Dario Molinaro, in ogni ritratto un accumulo di pittura travestita da scultura

by Antonella Soccio
dario molinaro

Lo studio di Dario Molinaro (Foggia, 1985) è una stanza di cose sovrapposte. Di tele, fogli, piccole sculture, idee. Immagini. Una sopra l’altra, senza un ordine apparente, senza cornici o raccoglitori. Niente cassetti e lettere dell’alfabeto. Pittura. La pittura e basta, a volte travestita da scultura, altre pura e dinamica.

Laureato nel 2007 in Decorazione presso l’Accademia di Belle Arti di Foggia, con una tesi in Critica d’Arte, ha sempre avuto fermo in testa ciò che l’arte è, o meglio, ciò che l’arte non è assolutamente e non potrà mai essere: una favola, una narrazione edulcorata, un mondo distante, parallelo a quello in cui siamo, in cui rifugiarsi. Non c’è bisogno di scappare. Neppure nel passato, nelle glorie di ciò che siamo stati e di quel classicismo che conserviamo nella cristalliera per evitare che prenda polvere. Non siamo più soltanto quello. Lo siamo stati, in maniera grandiosa per giunta, ma adesso dobbiamo liberarcene perché ne stiamo abusando. Che poi la nostalgia di cui soffriamo non è uno stato d’animo costruttivo che ci sprona a ripartire da ciò che è andato, ma il sentimento del rivangare, del rimuginare su qualcosa di sterile, morto.

┄┄┄┄┄┄┄┄┄┄

• _CONSEGNA_: Per ciascuna delle affermazioni seguenti, indica con sì o no se concorda con l'articolo su Dario Molinaro e riporta tra virgolette le parole dell'articolo che lo decidono. 1. Molinaro si è laureato nel 2007 in Decorazione all'Accademia di Belle Arti di Foggia. 2. Nello studio di Molinaro il materiale è ordinato in cassetti contrassegnati da lettere dell'alfabeto. 3. L'articolo descrive la nostalgia come uno stato d'animo costruttivo che sprona a ripartire.

┄┄┄┄┄┄┄┄┄┄

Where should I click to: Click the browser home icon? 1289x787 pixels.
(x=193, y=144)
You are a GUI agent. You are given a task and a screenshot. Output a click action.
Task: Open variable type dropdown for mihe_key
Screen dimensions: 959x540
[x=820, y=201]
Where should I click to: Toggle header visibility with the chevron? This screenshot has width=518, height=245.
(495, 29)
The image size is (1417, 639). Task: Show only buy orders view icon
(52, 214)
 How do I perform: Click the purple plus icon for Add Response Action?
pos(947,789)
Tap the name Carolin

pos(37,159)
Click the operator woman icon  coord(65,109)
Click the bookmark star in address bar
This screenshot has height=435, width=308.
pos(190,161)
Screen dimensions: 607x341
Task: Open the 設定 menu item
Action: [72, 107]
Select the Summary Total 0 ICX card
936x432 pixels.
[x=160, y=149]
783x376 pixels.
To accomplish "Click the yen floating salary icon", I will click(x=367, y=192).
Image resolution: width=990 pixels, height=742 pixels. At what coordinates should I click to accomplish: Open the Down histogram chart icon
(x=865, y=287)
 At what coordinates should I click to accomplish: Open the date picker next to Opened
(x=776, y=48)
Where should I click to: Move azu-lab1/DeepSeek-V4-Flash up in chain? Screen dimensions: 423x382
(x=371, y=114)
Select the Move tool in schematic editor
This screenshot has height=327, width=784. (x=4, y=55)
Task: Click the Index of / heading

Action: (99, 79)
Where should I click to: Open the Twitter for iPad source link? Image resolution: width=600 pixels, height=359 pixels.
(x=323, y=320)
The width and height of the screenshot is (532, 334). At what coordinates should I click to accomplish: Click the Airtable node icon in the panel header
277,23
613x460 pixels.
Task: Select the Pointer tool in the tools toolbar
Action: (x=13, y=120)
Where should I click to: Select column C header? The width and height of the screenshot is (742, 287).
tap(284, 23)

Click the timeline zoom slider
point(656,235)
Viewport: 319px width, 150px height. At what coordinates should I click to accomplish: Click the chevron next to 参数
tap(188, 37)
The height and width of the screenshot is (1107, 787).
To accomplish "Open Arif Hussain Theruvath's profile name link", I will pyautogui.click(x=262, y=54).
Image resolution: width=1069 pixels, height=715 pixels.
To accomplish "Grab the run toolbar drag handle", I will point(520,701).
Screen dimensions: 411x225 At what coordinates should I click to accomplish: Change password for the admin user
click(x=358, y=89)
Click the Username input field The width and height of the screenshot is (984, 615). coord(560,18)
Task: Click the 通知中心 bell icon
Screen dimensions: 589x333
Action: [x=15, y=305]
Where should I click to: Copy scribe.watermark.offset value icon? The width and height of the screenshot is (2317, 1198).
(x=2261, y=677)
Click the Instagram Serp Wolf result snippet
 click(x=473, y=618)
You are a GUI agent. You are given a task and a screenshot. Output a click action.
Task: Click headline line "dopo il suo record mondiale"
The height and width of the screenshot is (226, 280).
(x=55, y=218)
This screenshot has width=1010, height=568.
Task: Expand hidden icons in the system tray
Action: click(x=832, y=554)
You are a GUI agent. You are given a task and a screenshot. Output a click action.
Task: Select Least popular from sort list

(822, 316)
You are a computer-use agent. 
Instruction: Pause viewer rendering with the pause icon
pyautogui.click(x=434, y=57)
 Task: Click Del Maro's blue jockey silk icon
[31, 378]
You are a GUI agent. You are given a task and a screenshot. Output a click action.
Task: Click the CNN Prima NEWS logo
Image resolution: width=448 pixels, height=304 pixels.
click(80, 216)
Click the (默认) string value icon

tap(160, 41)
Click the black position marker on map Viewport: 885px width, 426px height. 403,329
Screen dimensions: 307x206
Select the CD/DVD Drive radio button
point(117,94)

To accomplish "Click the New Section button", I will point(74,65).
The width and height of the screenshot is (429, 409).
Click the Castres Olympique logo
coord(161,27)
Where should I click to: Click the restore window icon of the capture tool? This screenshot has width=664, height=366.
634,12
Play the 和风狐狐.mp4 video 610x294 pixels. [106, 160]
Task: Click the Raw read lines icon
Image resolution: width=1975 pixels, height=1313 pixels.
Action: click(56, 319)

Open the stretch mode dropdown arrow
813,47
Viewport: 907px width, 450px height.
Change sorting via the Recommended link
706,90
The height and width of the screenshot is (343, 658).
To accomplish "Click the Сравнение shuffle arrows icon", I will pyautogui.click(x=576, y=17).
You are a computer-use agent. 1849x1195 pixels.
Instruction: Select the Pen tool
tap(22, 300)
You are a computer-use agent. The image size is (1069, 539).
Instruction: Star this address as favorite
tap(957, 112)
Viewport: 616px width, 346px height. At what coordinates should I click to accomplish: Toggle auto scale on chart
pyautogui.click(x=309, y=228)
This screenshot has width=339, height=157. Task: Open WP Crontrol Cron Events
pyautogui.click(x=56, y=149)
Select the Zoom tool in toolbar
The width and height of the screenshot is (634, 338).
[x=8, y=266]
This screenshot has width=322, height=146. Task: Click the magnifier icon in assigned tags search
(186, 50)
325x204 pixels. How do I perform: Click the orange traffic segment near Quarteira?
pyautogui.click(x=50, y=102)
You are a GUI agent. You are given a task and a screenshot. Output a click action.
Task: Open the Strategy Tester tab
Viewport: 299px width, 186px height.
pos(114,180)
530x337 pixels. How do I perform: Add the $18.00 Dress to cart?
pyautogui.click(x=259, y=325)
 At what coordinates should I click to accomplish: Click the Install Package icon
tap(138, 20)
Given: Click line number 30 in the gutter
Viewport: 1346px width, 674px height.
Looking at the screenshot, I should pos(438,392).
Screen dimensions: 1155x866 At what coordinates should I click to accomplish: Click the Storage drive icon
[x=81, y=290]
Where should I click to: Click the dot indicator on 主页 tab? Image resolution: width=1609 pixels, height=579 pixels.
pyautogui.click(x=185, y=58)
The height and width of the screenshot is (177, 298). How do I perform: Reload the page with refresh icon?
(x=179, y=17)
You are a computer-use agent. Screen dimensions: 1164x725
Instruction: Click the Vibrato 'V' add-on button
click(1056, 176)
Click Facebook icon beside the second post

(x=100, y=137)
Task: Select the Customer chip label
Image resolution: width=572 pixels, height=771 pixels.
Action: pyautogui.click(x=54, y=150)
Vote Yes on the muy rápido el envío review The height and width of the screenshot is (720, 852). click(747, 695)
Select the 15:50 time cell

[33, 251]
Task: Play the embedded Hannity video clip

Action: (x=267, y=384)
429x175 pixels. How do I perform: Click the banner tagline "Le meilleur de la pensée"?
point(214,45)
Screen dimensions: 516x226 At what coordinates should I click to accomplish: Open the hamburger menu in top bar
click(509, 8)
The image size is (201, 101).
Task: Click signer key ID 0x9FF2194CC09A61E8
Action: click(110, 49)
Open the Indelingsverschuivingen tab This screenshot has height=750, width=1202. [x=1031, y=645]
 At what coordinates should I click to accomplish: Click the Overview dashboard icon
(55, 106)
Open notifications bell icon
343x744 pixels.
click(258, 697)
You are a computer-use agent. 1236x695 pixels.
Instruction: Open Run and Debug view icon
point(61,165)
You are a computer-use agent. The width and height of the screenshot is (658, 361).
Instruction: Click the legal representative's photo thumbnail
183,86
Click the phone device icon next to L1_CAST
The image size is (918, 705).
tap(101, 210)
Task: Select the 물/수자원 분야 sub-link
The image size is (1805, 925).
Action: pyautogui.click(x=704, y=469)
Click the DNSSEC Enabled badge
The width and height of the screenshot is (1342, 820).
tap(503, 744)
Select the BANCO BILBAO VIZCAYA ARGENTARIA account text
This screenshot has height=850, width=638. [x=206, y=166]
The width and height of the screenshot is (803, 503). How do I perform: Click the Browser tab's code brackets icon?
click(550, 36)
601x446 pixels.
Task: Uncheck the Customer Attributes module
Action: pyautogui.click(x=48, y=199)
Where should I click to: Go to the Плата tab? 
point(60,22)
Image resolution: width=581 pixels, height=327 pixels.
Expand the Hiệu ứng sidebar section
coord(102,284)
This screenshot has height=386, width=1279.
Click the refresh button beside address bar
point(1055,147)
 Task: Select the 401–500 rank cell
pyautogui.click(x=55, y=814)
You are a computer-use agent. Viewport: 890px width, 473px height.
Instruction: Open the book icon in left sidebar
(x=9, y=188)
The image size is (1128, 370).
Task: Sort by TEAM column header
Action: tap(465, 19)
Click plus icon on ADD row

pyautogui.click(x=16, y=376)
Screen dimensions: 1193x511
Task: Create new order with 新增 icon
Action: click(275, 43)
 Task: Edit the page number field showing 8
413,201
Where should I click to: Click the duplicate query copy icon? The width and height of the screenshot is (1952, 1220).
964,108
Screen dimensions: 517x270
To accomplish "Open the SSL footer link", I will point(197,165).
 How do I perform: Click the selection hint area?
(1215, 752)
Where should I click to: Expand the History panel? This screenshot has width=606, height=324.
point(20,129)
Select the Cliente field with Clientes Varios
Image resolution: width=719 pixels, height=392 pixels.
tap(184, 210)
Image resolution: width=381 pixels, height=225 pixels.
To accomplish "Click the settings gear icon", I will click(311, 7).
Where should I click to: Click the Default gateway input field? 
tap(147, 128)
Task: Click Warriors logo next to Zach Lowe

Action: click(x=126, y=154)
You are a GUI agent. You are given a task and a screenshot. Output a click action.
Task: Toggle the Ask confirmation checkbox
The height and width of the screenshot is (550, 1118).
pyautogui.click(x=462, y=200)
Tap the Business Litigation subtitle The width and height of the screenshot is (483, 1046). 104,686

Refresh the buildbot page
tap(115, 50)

┄┄┄┄┄┄┄┄┄┄

• _SOLUZIONE_:
1. Sì: «Laureato nel 2007 in Decorazione presso l’Accademia di Belle Arti di Foggia».
2. No: «Niente cassetti e lettere dell’alfabeto».
3. No: «la nostalgia di cui soffriamo non è uno stato d’animo costruttivo che ci sprona a ripartire da ciò che è andato».